The whole script follows here. It contains a lot of documentation than make the code size grow. Some parts also deal with comfort, to vary the download modes. Therefore, some command line argument handling is done where the user can set several options. That prevents changes to the script code itself.
#!/usr/bin/env python3
# -*- coding: UTF-8 -*-
"""
This script tries to retrieve one or more images that are embedded in the
given Wikipedia article.
General call is: wiki2image.py <wiki_url> | <wiki_article>
If you want to retrieve an image of Winston Churchill, the article could
be provided by the complete url from wikipedia which is
https://en.wikipedia.org/wiki/Winston_Churchill or just by the article name
Winston_Churchill. You may also write "Winston Churchill" but must enclose
the name with quotes then.
You can provide several article names at once, images of these will be fetched
subsequently. You may also provide a local file name with the articles listed,
that should be fetched. Each article or the complete wiki url must be on a
separate line.
Optional parameters are:
--dir Set output directory where to store the downloaded images.

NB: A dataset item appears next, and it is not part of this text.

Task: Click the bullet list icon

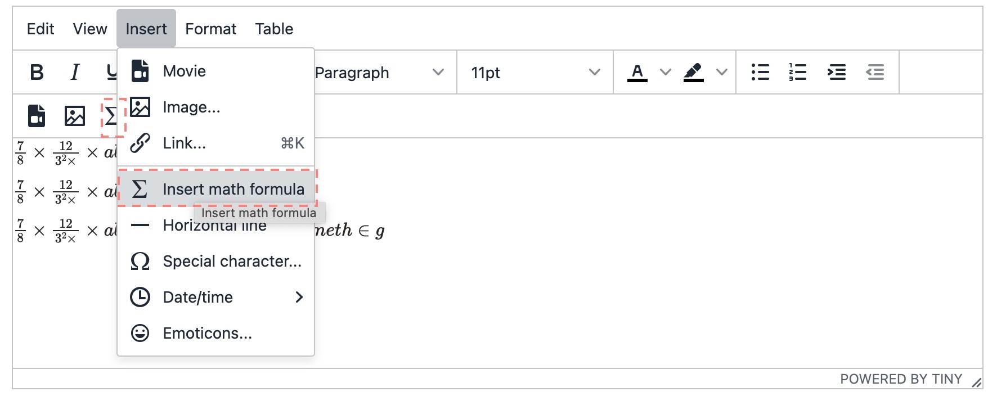Action: pyautogui.click(x=760, y=72)
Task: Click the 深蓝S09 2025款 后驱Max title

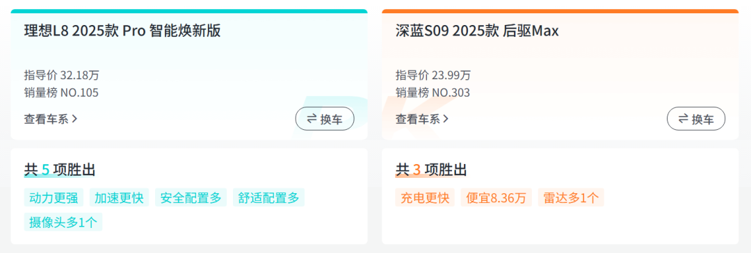Action: (477, 31)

--help Print this help screen.
--list List all image links that are found on the wiki page. Do
not download them.
--num <N>,[<N>]|all number of the image(s) in the article that should be
fetched. This is useful when you run --list before which
returns an enumerated list of all images found in that
wiki article. Several images can be downloaded at once by
separating the numbers with comma. Use "all" for down-
loading all images at once.
By default the first image is fetched.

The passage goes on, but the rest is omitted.